Listed records:
☆ ☆ ☆ ☆ ☆ ☆ ☆
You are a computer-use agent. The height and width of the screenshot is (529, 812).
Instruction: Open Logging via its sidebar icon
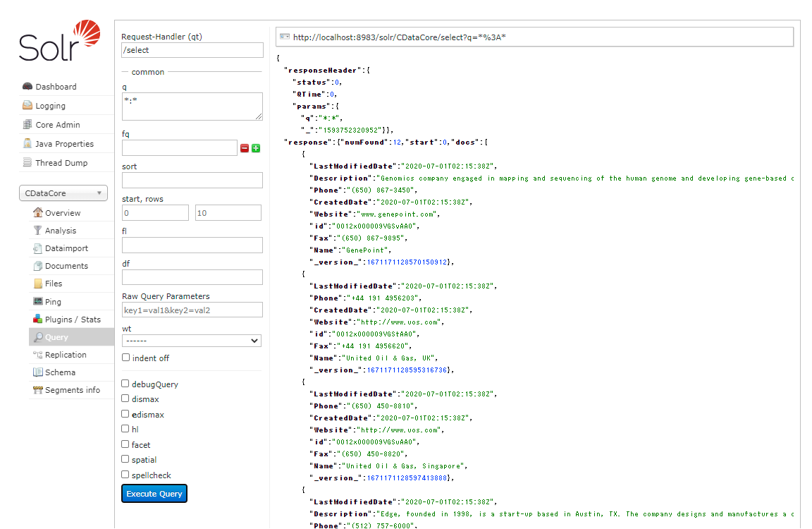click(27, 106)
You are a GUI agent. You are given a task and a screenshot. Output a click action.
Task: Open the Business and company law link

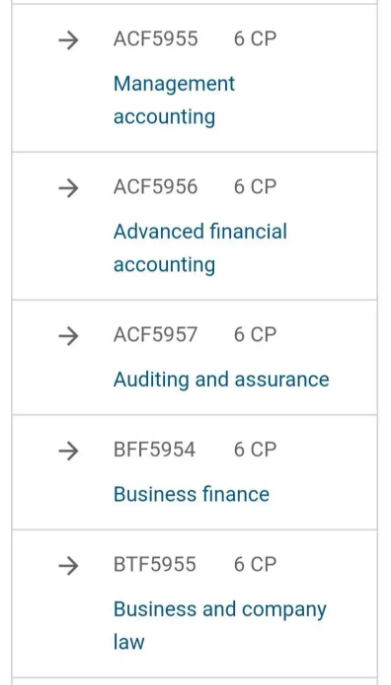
☆ ☆ ☆ ☆ ☆ ☆ ☆
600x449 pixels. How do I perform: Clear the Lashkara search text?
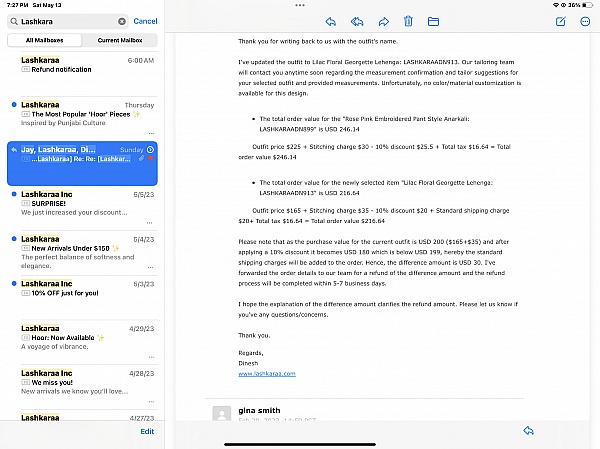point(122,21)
☆ ☆ ☆ ☆ ☆ ☆ ☆
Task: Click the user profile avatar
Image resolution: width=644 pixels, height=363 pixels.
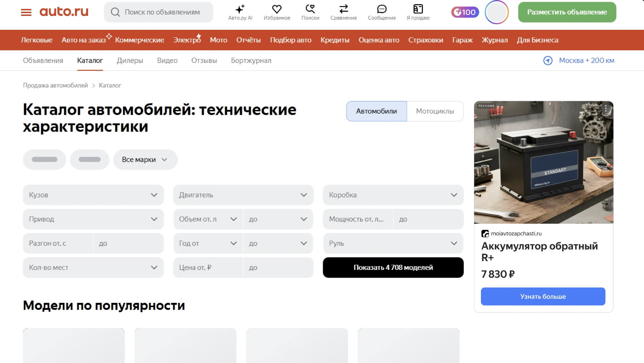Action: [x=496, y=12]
☆ ☆ ☆ ☆ ☆ ☆ ☆
The task: Search the data for "screenshot" and list every line in which it occurs.

Output of the exercise:
You are a computer-use agent. The height and width of the screenshot is (529, 812).
You are a GUI agent. You are given a task and a screenshot. Output a click action.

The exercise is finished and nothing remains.